Gather from the listing below each line that includes the word "icon", and copy it.

**DATA PROVIDED:**
* * *

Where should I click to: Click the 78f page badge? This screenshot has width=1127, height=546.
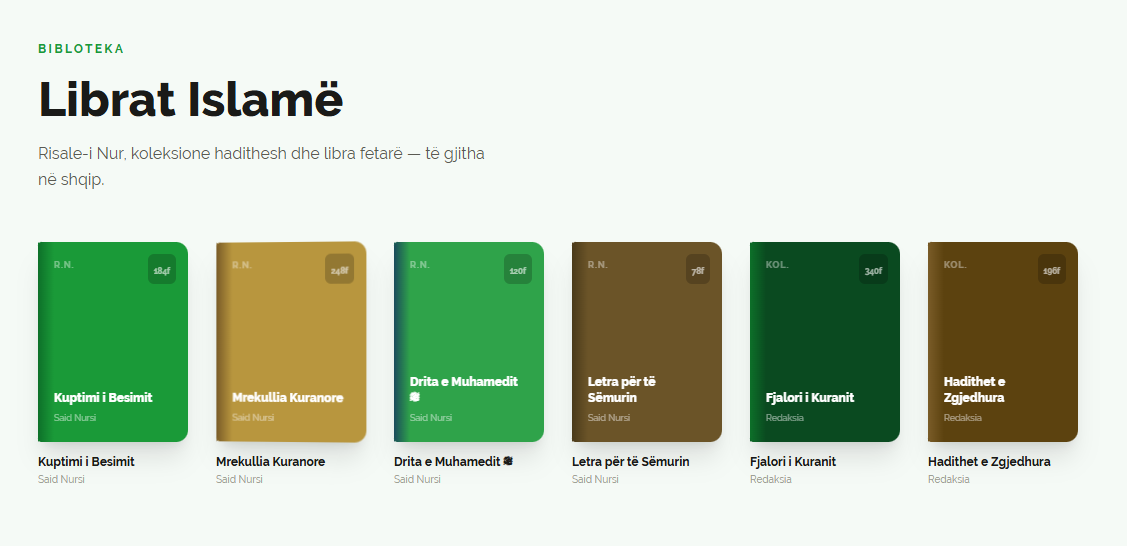click(696, 270)
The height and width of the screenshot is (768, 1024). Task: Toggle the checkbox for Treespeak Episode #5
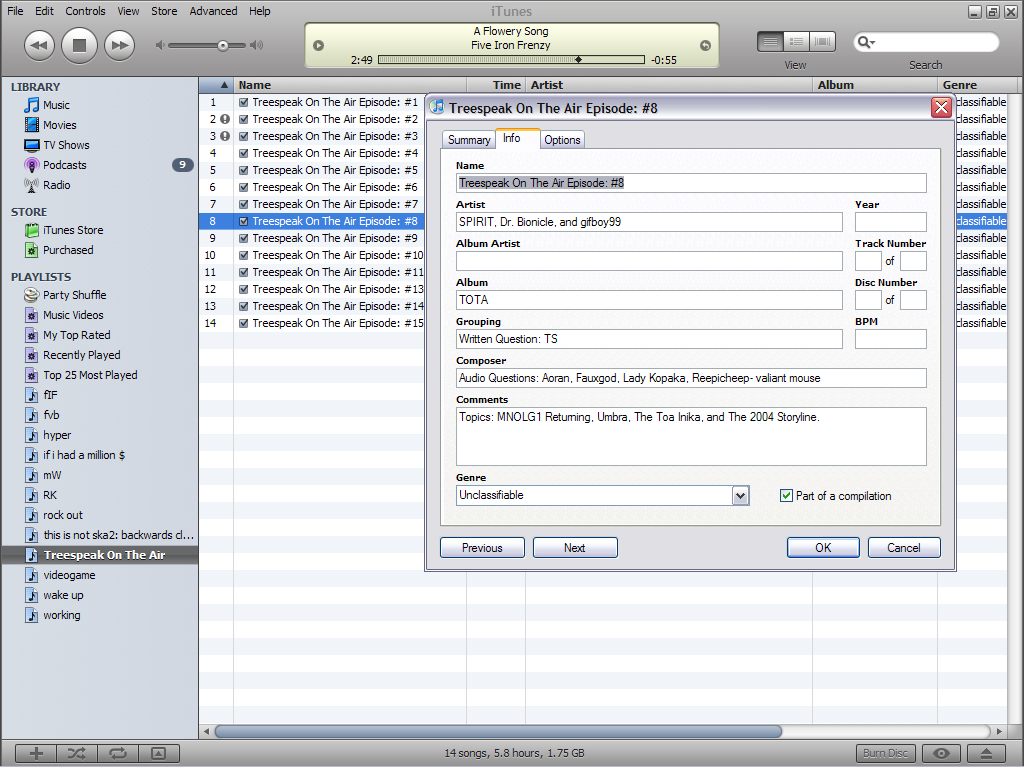click(x=243, y=169)
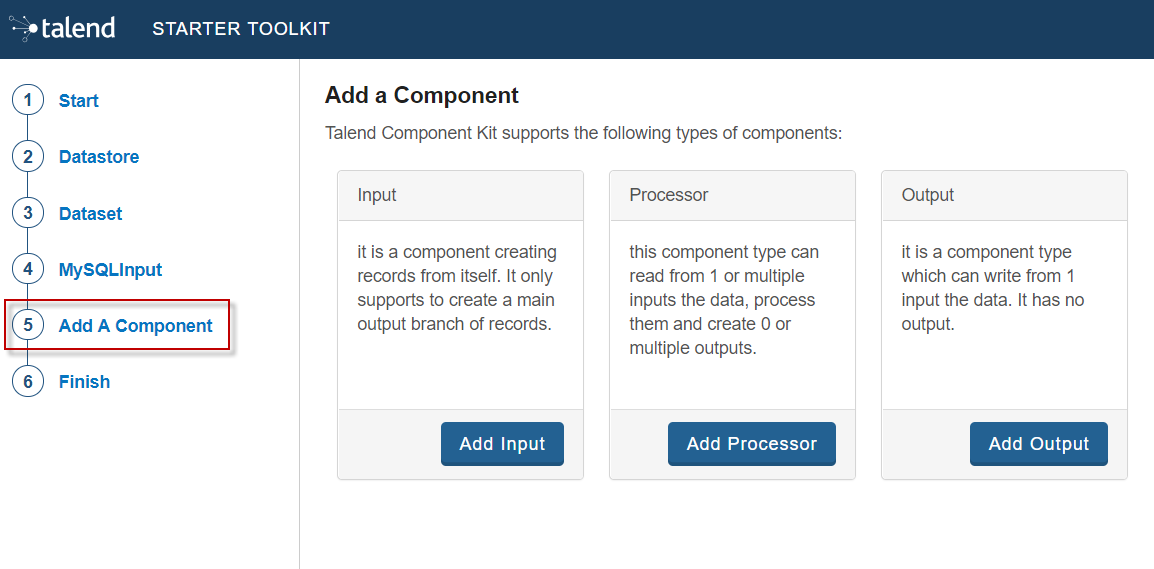
Task: Click the Input card header
Action: (460, 195)
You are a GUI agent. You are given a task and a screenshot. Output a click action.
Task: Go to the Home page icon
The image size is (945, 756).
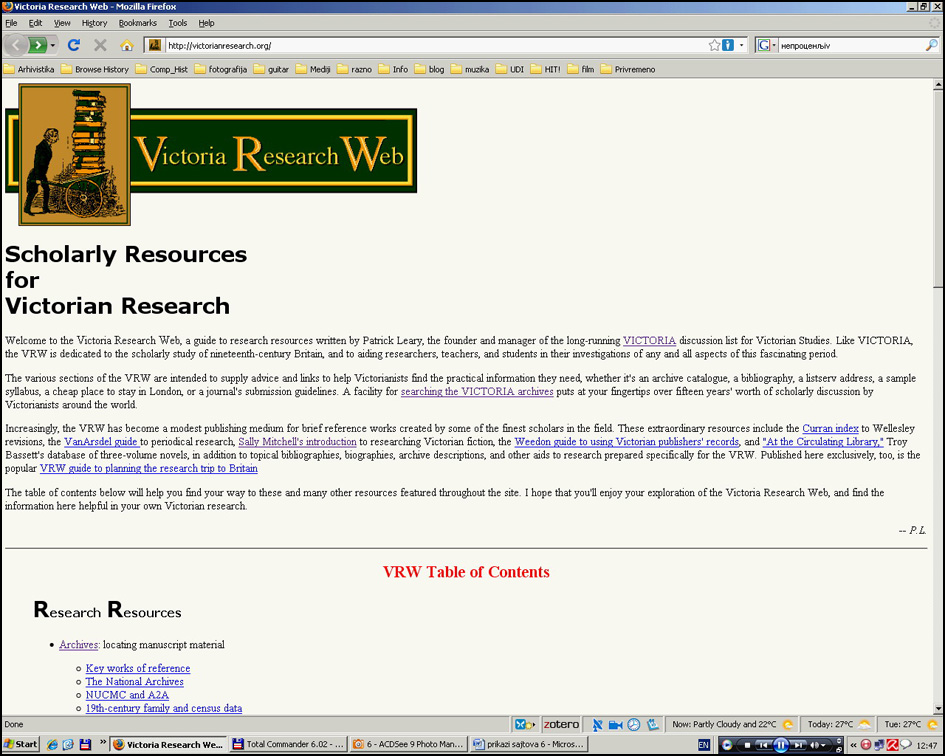point(127,45)
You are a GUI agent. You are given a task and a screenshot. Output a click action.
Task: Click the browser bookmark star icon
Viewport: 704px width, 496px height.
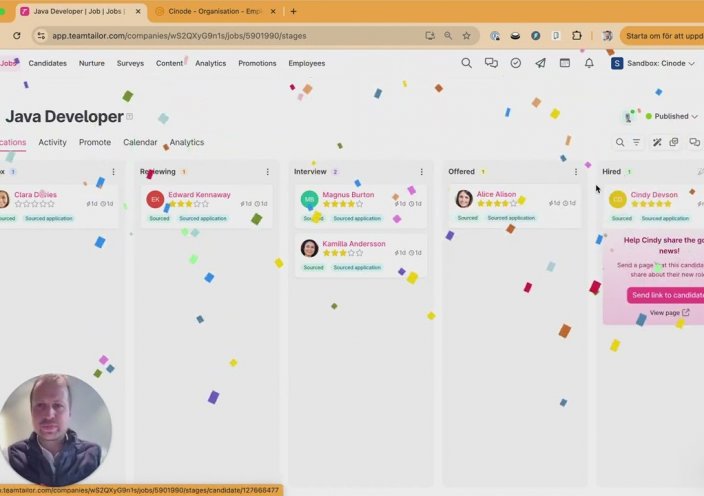point(466,35)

* * *

**RESULT:**
Task: Go to the Home page icon
Task: Click the browser bookmark star icon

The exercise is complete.